# Start of Passage to read

A couple of comments...
First, appologies, I was confusing the Diamante with the Rubinos. I've seen many Rubinos, and was never impressed. Even when mounted, many of them have crooked treads. Poor QC on those IMHO...

With regards to the performance improvement you noticed, and were expecting...
I hate to say it, but there is no way your new wheels gained you 2mph unless there was a serious issue with your previous wheels. I believe you may be going 2mph faster, but it is not all due to the wheels. Could be mental, could be you are in better shape (take it as a compliment!).
Many studies have shown that going from a 'normal' box rim wheel to one of the most aero wheels, like an 808, will gain you ~ .25 mph at speed. And an 808 is a lot more aero than an Easton EC90 SL.
Anyway, I just wouldn't want people to have unreasonable expectations of what they will gain from these wheels. Also, you mentioned expectations based on price.....well, again, you could spend 5k on a wheelset, it's not gonna even get you 2 mph!
If any wheelset made that big a difference, which is huge, every pro rider would be on that exact wheel, sponsored or not.
Carbon wheels look great and they feel really nice if they are light, but your average speed will simply not change that much.
Check out the recent thread 'When does aero effect kick in'.

And for tubies, the glue 'mess' you mention is only relevant for people who don't know what they are doing. Once you are show how to glue a tubie, it is a joke. In 20 years of riding, I've never heard of ANYONE being stranded anywhere because of a flat tubie, because most people will carry a very tightly rolled up spare, and those who don't simply ride the flat home (you can do that on a tubie). So tired of hearing the same old nonsense excuse. Next you'll be talking about how you're positive the tubular is gonna spontaneously roll off the rim!!

# End of Passage to read

* Instructions
1. Update the post about carbon wheels, beginning at the words "I hate to say" and stopping after "Easton EC90 SL.", with "3mph" put in place of "2mph".
2. In the post about carbon wheels, what speed gain do studies show from switching a normal box rim wheel to one of the most aero wheels, such as an 808?
The entries aren't needed for anything here.

# Start of Records

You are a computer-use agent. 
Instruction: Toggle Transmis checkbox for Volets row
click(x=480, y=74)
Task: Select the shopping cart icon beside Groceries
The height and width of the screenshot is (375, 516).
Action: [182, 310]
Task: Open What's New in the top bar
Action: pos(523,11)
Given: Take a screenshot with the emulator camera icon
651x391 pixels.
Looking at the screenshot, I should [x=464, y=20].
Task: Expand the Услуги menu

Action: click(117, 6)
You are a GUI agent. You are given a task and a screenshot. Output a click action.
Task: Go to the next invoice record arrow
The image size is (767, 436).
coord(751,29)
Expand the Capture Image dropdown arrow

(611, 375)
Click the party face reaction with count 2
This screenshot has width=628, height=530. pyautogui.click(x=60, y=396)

# End of Records

* Answers for this exercise
1.
I hate to say it, but there is no way your new wheels gained you 3mph unless there was a serious issue with your previous wheels. I believe you may be going 3mph faster, but it is not all due to the wheels. Could be mental, could be you are in better shape (take it as a compliment!).
Many studies have shown that going from a 'normal' box rim wheel to one of the most aero wheels, like an 808, will gain you ~ .25 mph at speed. And an 808 is a lot more aero than an Easton EC90 SL.

2. About .25 mph at speed.